I have been advocating the use of breast thermography in conjunction with other screening modalities for many years now. Breast thermography is not a stand-alone screening test for breast cancer and should never be used on its own. However, breast thermography can provide us with a very early sign of breast abnormalities that can lead to breast cancer. An abnormal breast thermography image is the single most important marker of high risk for developing breast cancer. In my view, it would be more beneficial and far more economical to use breast thermography to identify a high-risk group of women that will need additional testing and higher levels of conventional follow up. This group can be additionally screened using frequent breast examinations, regular hormone testing, other biomarkers associated with high risk for breast cancer, along with ultrasound and diagnostic mammography when necessary.
There is no need to settle for existing problems using mass screening mammography that at best appears to be ineffective and at worst downright harmful.
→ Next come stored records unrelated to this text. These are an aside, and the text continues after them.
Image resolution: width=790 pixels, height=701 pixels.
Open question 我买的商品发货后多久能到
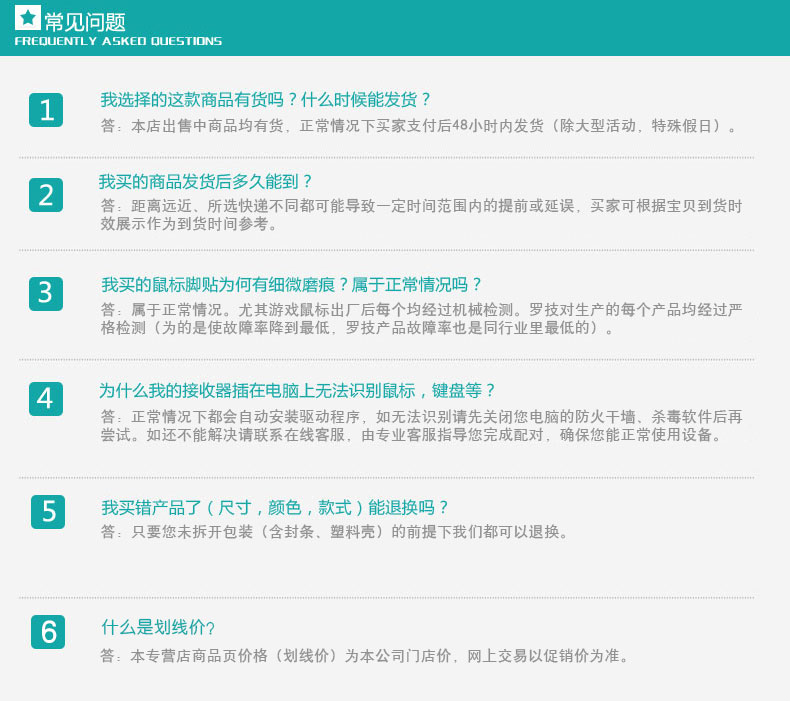click(x=205, y=181)
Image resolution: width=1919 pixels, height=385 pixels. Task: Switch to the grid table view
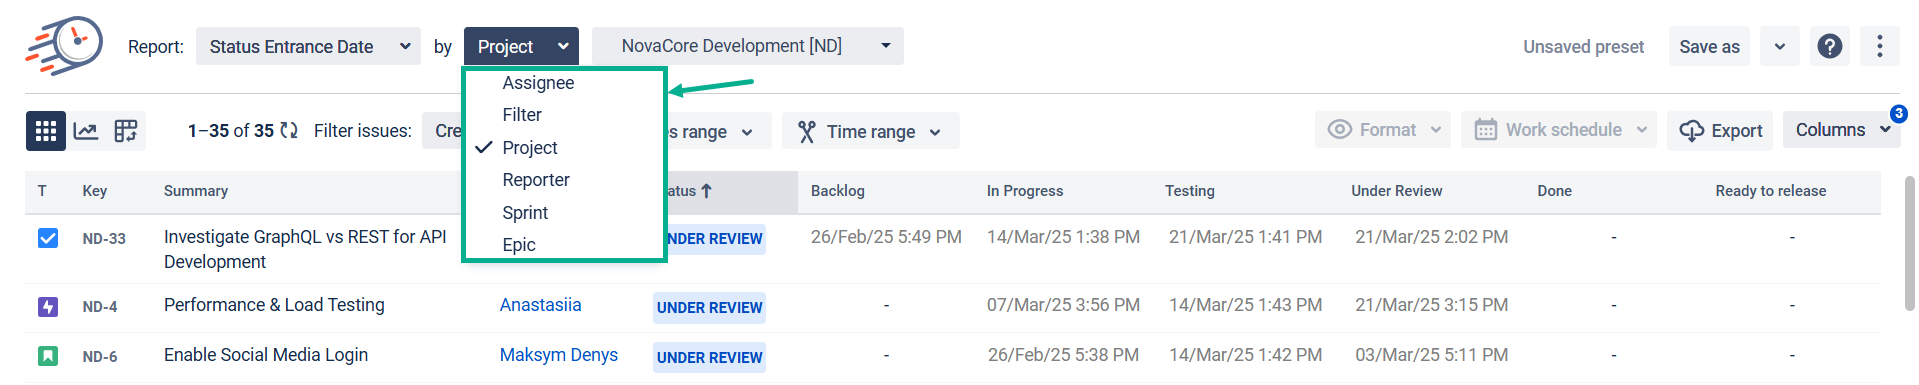pos(46,131)
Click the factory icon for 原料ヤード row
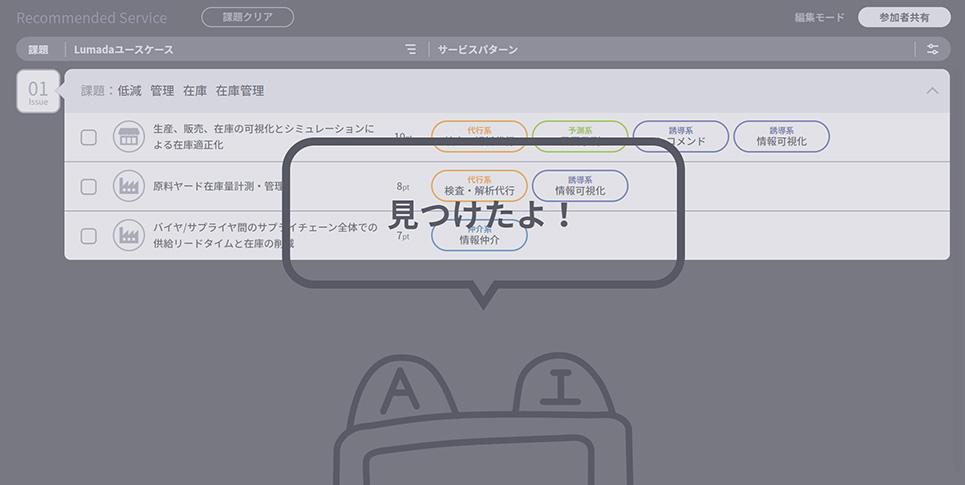The height and width of the screenshot is (485, 965). coord(128,186)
Many will say that mammography is not perfect but this is the only test that we have available and no matter the problems associated with mammography screening, the benefits outweigh the problems. Clearly this is no longer the case and it never was. This belief system is outdated and needs to change based on scientific evidence presented. It is imperative to rethink our approach to breast cancer and use all available technologies appropriately. If we seriously want to save lives, we need to incorporate the use of breast thermography as another useful marker in breast cancer detection and prevention plan.